Since this is the new year, I am supposed to set an intention to guide my way forward.
It is my intention to live more intentionally, and with greater awareness of how I spend my time. This means more meaningful interaction, even on Facebook or other social media. I would like to blog more this year, and spend more time and thought on what I post - be a true content creator, rather than just content curator.
I am also in the middle of cleaning out my wardrobe - spring cleaning if you want to call it that. It's an endeavour that makes me marvel how much money I spent buying things. How did I end up with so many CDs, clothes and books? Oh, the books. And how so many of them unfortunately, are not yet read.

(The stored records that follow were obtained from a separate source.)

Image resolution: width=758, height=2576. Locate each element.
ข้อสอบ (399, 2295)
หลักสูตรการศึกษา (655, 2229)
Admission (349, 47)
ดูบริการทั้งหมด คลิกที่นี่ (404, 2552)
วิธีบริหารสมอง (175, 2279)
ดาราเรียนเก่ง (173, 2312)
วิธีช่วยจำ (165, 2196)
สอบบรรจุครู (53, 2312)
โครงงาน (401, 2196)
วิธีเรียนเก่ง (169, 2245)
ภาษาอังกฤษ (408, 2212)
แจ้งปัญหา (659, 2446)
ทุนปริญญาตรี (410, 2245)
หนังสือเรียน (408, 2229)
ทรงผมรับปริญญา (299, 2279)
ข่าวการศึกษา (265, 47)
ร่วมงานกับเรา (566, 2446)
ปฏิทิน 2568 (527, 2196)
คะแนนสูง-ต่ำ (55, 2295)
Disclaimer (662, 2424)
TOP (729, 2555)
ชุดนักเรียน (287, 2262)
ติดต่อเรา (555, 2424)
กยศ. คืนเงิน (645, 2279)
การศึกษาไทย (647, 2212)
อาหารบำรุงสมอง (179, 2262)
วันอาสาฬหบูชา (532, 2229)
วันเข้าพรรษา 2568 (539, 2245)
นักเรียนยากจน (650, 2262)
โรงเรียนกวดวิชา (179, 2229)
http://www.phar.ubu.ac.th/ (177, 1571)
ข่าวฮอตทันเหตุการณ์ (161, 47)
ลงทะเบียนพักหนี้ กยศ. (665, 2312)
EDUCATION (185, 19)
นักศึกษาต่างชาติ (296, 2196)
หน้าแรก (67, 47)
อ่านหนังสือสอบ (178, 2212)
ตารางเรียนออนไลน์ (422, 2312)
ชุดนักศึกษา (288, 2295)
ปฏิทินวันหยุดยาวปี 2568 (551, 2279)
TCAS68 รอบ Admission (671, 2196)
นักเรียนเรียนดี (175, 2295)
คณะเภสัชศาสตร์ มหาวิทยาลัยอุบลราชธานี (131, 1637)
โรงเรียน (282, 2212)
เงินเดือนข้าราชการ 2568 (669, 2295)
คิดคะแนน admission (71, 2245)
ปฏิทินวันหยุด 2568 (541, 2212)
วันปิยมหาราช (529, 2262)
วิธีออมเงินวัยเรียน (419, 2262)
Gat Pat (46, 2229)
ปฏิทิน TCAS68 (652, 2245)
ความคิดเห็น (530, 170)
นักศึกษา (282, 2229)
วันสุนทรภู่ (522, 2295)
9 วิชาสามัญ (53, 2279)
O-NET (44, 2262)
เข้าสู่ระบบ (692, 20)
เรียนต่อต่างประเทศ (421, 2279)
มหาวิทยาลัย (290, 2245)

I'm culling the collection gradually. It really reminds me of the proverbial bird that is trying to wear down a mountain by brushing the mountain with a piece of silk every year. But, one must start, and keep going.
So, to continue with the theme of greater intention and awareness, I have started a record of my daily expenditure. If anything, this record of daily expenditure makes me realise just how much I spend on food and grocery every day. This probably explains why it's so hard to save money these days.
Most of all, I am watching my expenditure. There will be less buying of stuff this year, if I can help it. Less clothes, less books - as I try to get rid of the clutter. I feel weighted down in life lately. Perhaps it would do me good to let go more.
Books afterall, are available through the library.